Removing None objects from a sequence

Scott David Daniels Scott.Daniels at Acm.Org
Mon Dec 15 14:46:27 EST 2008


Steven D'Aprano wrote:
> On Fri, 12 Dec 2008 19:02:24 -0500, Terry Reedy wrote:
> ...
>> Tim Chase wrote:
>>>> If you want to literally remove None objects from a list....(or
>>>> mutable sequence)
>>>>
>>>> def deNone(alist):
>>>>    n=len(alist)
>>>>    i=j=0
>>>>    while i < n:
>>>>      if alist[i] is not None:
>>>>        alist[j] = alist[i]
>>>>        j += 1
>>>>      i += 1
>>>>    alist[j:i] = []
> Contrast that with the alternative suggested by Tim:
> 
> def deNone2(alist):
>     alist[:] = [x for x in alist if x is not None]
>  ...
> Here's another low-level algorithm, the classical delete items in place 
> algorithm. Three lines, one index, lousy O(N**2) performance.
> 
> def deNone3(alist):
>     for i in xrange(len(alist)-1, -1, -1):
>         if alist[i] is None:
>             del alist[i]
> 
> Now, let's do a shoot-out. Do they return the same thing?
    ... [good measurements generally reinforcing Tim's implementation] ...
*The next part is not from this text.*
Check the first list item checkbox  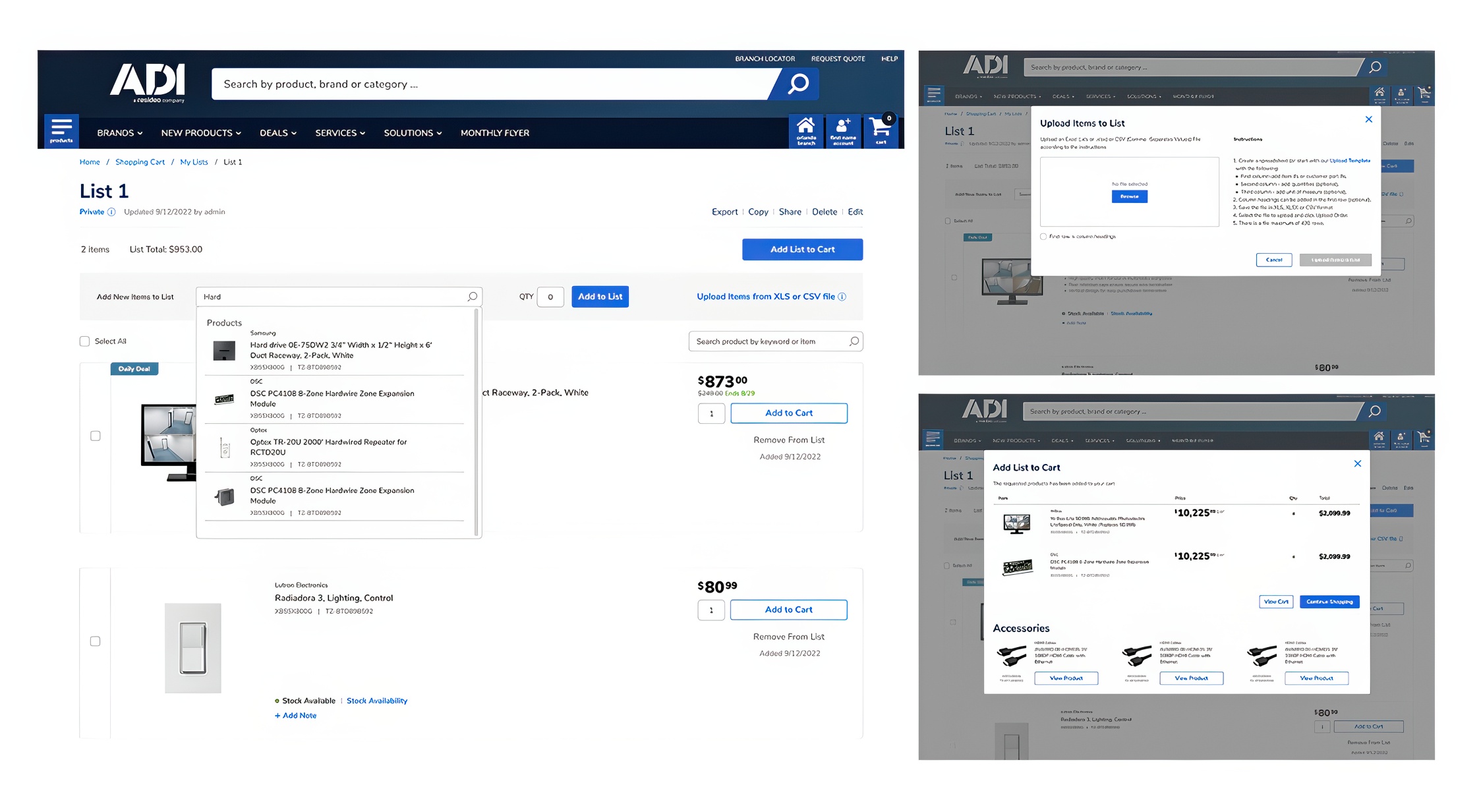tap(96, 436)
If you want to keep the original's method, but do it in a more Pythonic
way, I would suggest:

     def deNone4(alist):
         j = 0
         for val in alist:
             if val is not None:
                 alist[j] = val
                 j += 1
         del alist[j :]

This still loses to Tim's clearer code, but by nowhere near as much.